— Begin Record set —
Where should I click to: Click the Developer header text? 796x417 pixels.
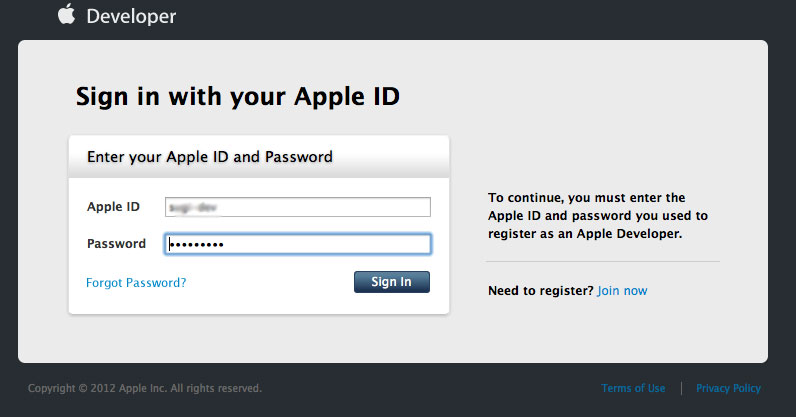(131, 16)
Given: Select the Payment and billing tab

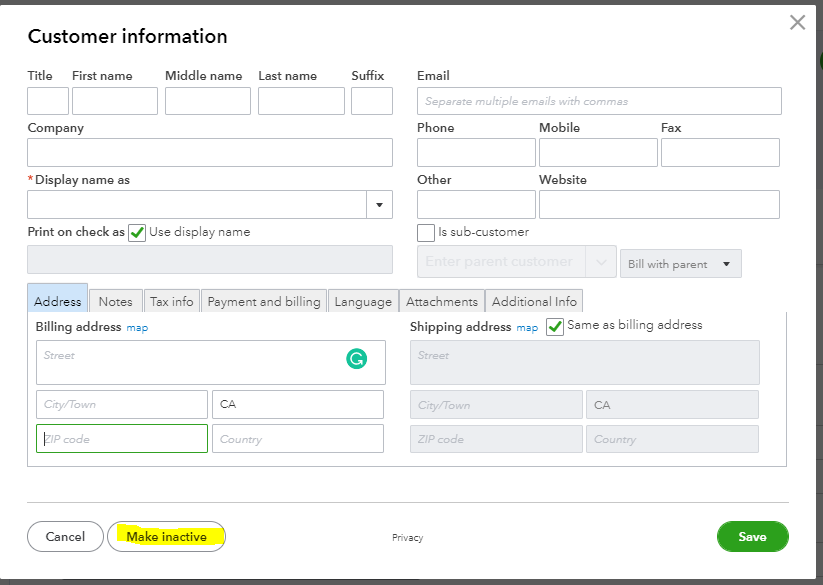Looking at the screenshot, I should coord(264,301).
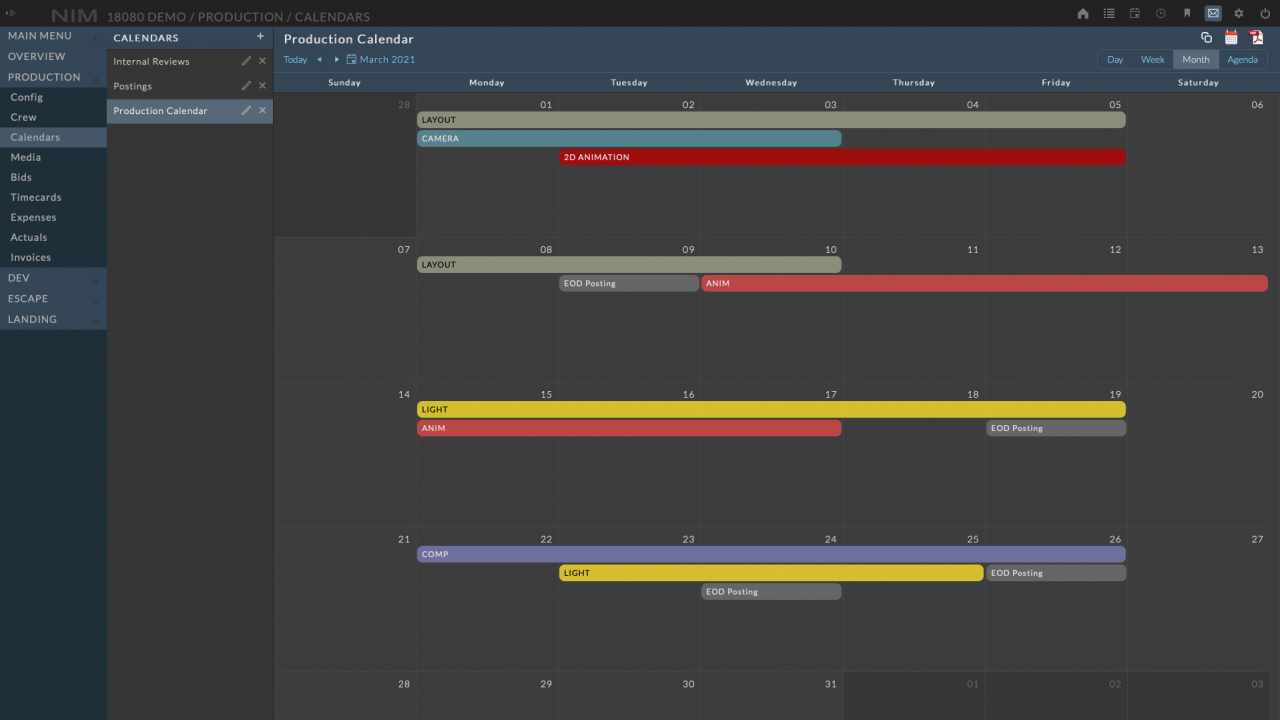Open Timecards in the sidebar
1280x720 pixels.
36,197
— End Record set —
(Objective)
Rewrite all of the items with "Developer" changed to "Designer" and nothing else altered. Leave the pictures out.

(Written reply)
Where should I click to: Click the Designer header text? 796x417 pixels.
(131, 16)
Given: Select the Payment and billing tab

Looking at the screenshot, I should coord(264,301).
Open Timecards in the sidebar
1280x720 pixels.
36,197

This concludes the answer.